Style of music and composers
In the PUMS database, 57% (10,705) of stimuli were classified as popular music, 10% (1,910) were classified as Western Art Music, and 7% (1,397) were classified as film or film-like music (see Table 3). The large focus on popular music might be attributed to several large studies, each with over 2,000 stimuli. Three of these studies (Eerola, 2011; Schuller et al., 2010; Weninger et al., 2013) were removed, in order to observe the influence of popular music without these large studies, which, in total, accounted for 8,448 stimuli (7,944 of which were labeled as popular music). Without these three studies, the influence of popular music remains, with 4,081 stimuli, compared to Western Art Music (WAM), which contained 1,564 stimuli and film music, which contained 807 stimuli.
In addition to counting the number of stimuli that belong to a certain style of music, another way of examining the styles of musical samples is to investigate the number of studies that made use of these style classifications. In the PUMS database, 34% (103) of research studies used Western Art Music as their stimuli, compared to 9% (27) of research studies that used film music and 9% (28) of studies that used popular music.

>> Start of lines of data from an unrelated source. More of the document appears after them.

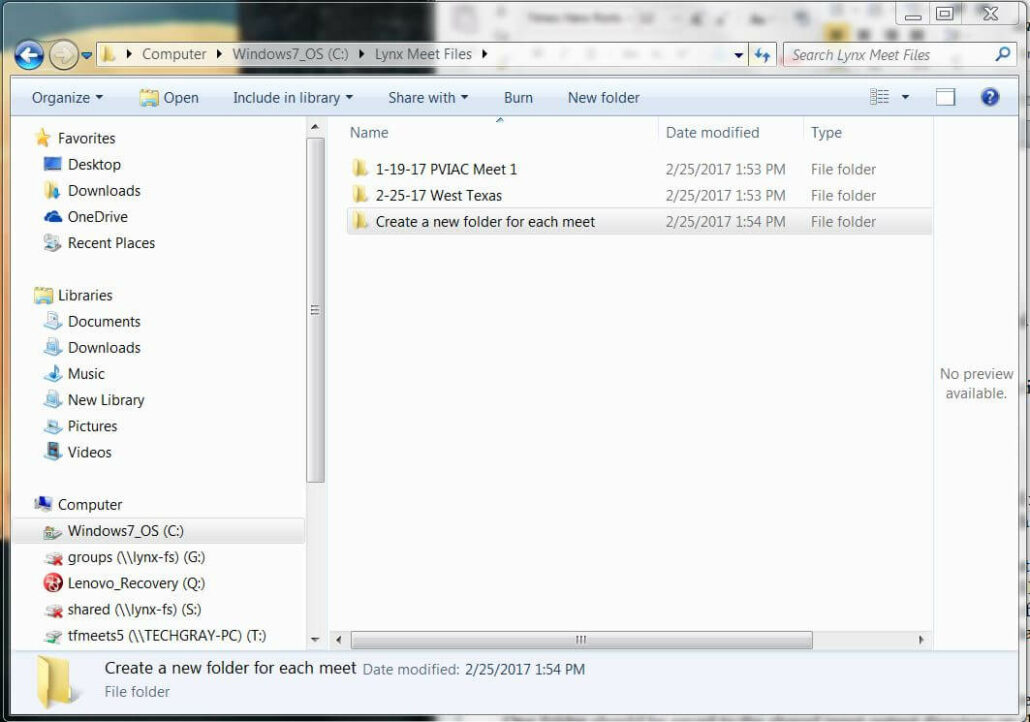
Task: Toggle the preview pane button
Action: coord(945,97)
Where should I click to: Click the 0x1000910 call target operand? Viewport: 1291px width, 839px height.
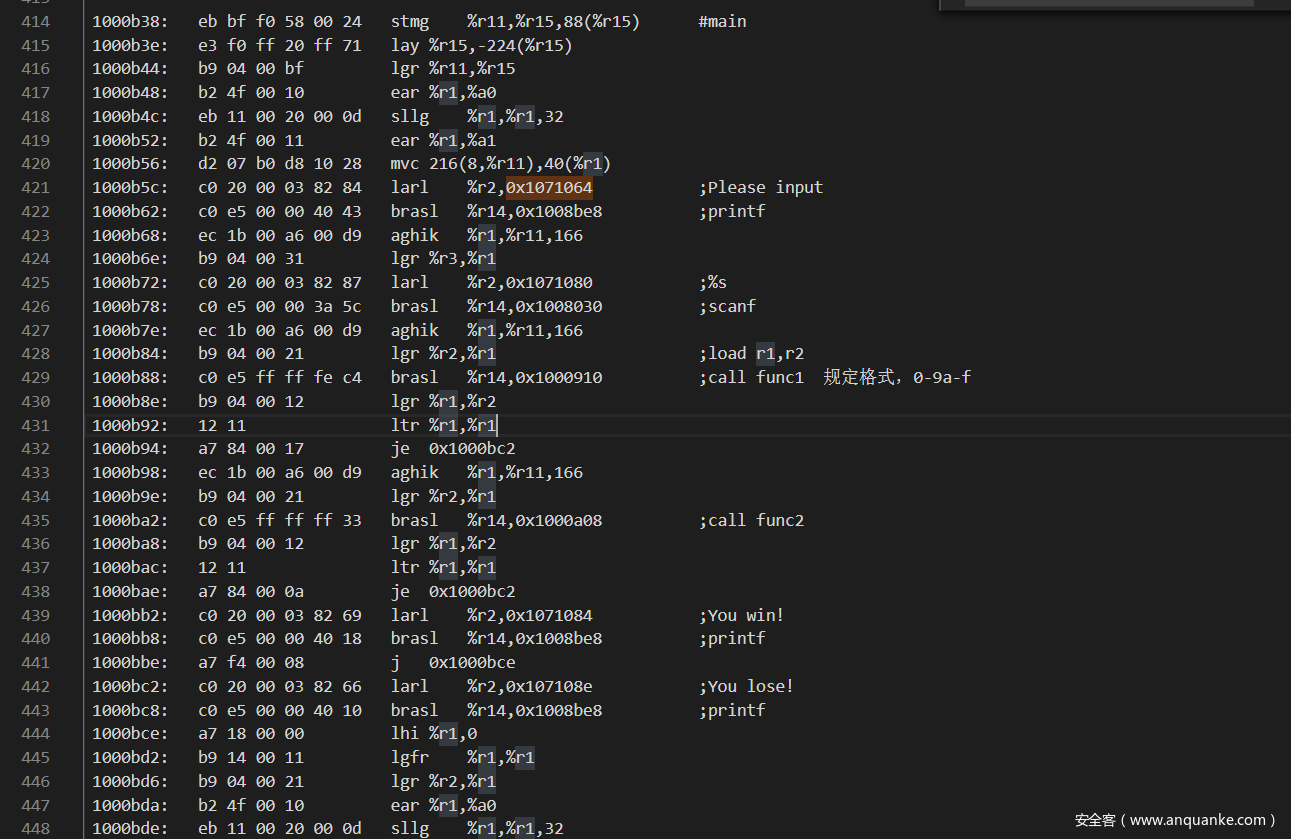click(x=559, y=377)
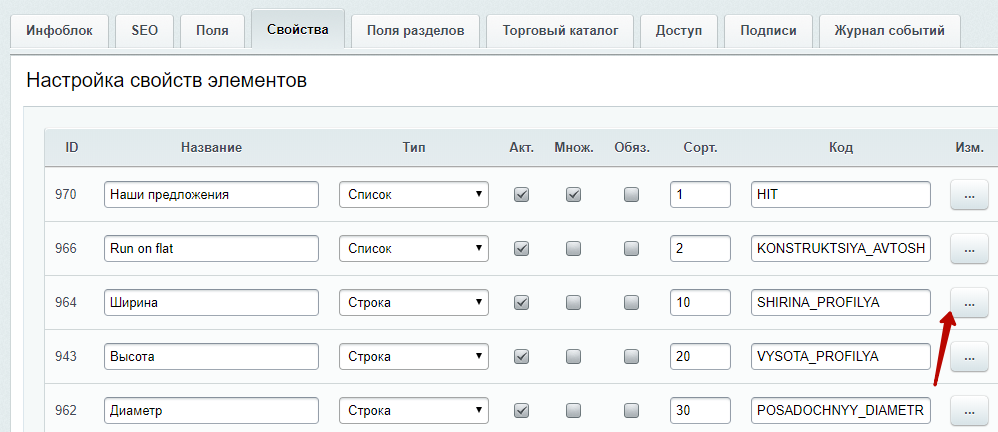Open edit dialog for Ширина property
The image size is (998, 432).
coord(968,301)
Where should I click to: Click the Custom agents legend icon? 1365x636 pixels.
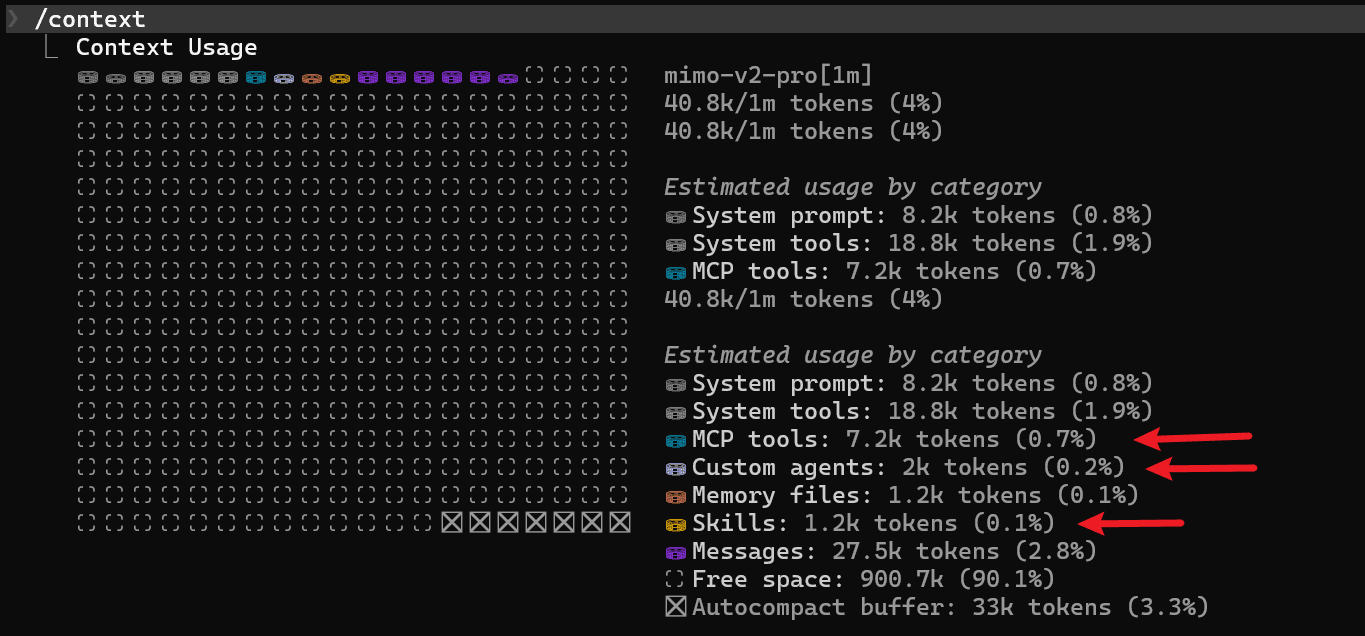(x=676, y=468)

In the PUMS database, the ten most popular composers were Mozart (168), Beethoven (135), J. S. Bach (129), Bernard Bouchard (112), Chopin (91), Schumann (69), Mendelssohn (62), Schubert (57), Brahms (49), and Marsha Bauman (48). Bernard Bouchard and Marsha Bauman composed works specifically for studies on music and emotion. By comparison, the ten most popular composers in music theory journals in rank order (according to Duinker & Léveillé Gauvin, 2017) are Schoenberg, Beethoven, Brahms, J. S. Bach, Mozart, Webern, Stravinsky, Wagner, Schubert, and Chopin. Although there is overlap between these two lists, the music theory journals tend to concentrate more on later composers, whereas musical emotion studies tend to rely on WAM composers only through the Romantic period.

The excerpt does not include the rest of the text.